I did the exercise in Elixir and Java just to see how much better it would be in Elixir. Turns out Elixir was 5x slower than the java implementation.

This has me a bit worried that either Elixir isn’t as performant as I thought, or that Elixir is only good for very simple things, or that I’m just doing it wrong.

Below is the elixir code I was testing:

def start3() do
  streams = for file <- File.ls!("test/resources") do
    File.stream!("test/resources/#{file}", read_ahead: 100_000)
  end

  streams
  |> Flow.from_enumerables()
  |> Flow.map(&String.replace(&1, "\n", ""))
  |> Flow.map(&String.downcase(&1))
  |> Flow.flat_map(&String.split(&1, " "))
  |> Flow.filter(&String.starts_with?(&1, @badwords))
  |> Flow.partition()
  |> Flow.reduce(fn -> %{} end, fn word, acc ->
    Map.update(acc, word, 1, & &1 + 1)
  end)
  |> Enum.to_list()
end

Here is the Java code:

public Map<String, Integer> test3() throws IOException {
        File dir = new File("/Users/jeramy/dev/elixir/veronica/test/resources");
        Stream<Path> filesStream = Files.list(dir.toPath());

        final Map<String, Integer> foundDirtyWords = new HashMap<>();
        filesStream.forEach(fileStream -> {
                    try (Stream<String> stream = Files.lines(fileStream)) {
                        stream.map(line -> line.replace("\n", ""))
                                .flatMap(line -> Arrays.stream(line.split(" ")))
                                .filter(word -> dirtyWords.stream().anyMatch(w -> word.toLowerCase().contains(w.toLowerCase())))
                                .forEach(word -> {
                                    int val = foundDirtyWords.getOrDefault(word, 0);
                                    foundDirtyWords.put(word, val + 1);
                                });

                    } catch (IOException e) {
                        // do nothing.  this is just a test
                    }
                }
        );

        return foundDirtyWords;
    }

Any thoughts or suggestions?

1 Like

It might be useful to post the Java code you’re using for comparison.

To beeing able to proper analyze why X is slower than Y, we need do see both, X and Y. So can you please post your Java code as well?
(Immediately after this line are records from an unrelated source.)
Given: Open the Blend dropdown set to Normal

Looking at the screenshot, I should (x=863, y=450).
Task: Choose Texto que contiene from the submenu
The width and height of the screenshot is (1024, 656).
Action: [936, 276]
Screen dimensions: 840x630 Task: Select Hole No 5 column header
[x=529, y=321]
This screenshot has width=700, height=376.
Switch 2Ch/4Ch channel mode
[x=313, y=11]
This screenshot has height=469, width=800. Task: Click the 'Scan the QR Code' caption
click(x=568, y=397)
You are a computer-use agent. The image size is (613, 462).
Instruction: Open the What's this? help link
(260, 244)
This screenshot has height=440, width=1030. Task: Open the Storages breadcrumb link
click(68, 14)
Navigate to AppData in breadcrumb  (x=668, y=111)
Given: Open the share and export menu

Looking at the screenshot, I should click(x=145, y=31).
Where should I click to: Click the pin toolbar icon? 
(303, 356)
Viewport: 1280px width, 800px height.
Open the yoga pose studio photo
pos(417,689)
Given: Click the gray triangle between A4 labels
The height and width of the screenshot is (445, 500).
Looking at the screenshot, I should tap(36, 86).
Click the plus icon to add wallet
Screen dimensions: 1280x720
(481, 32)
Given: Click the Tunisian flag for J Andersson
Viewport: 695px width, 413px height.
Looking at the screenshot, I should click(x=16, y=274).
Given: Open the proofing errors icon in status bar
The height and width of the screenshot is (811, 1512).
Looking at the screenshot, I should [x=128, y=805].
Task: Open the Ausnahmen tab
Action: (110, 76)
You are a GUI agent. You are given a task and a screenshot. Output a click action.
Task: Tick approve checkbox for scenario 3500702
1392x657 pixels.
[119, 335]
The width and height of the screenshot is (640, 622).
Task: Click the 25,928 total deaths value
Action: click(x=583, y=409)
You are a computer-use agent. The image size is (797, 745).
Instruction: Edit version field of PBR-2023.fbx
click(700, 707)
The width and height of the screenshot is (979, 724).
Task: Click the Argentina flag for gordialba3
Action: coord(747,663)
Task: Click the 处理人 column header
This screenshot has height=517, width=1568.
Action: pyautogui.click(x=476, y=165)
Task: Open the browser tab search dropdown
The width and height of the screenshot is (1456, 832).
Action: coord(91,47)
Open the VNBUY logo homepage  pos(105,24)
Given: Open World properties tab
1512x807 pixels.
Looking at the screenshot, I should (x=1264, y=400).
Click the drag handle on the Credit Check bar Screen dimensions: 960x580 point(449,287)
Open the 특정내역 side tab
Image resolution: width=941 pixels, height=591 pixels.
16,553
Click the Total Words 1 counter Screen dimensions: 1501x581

But first things that come to my mind as possible candidates here:

  1. &String.replace(&1, "\n", "") will probably result in a lot of copying of large strings!
  2. do you really want to convert "foo\nbar" into single word "foobar"?
  3. &String.downcase(&1) will probably copy a lot of large chunks as well.
  4. &String.split(&1, " ") should be done earlier to decrease chunk size early and reduce copysizes in the previous steps
  5. &String.starts_with?(&1, @badwords) iterates @badwords completely in the worst case, you should use a listless approach, perhaps generate a multiheaded function from @badwords as I’ll draft out below
Enum.each @badwords, fn badword ->
  def prefixed_with_badword?(unquote(badword) <> _), do: true
end
def prefixed_with_badword?(_), do: false

Be aware that this might increase compilation time massively, but will result in a much better runtime, because you do not need to crawl the hole list anymore for every single word in the test, but have a single function that does a much faster pattern match.

3 Likes

Elixir is not the speediest language when it comes to computationally heavy things, so the results are not that surprising. The sweetspot lies in IO-heavy, concurrent workloads.

As mentioned there’s still place for optimising the elixir code. I would rather try an approach when you read in the whole text and handle each book in a single process. Taking a quick look, the documents are usually rather small - up to 100s of kB, so being eager should work out much better - flow might be just too much for such small data sizes.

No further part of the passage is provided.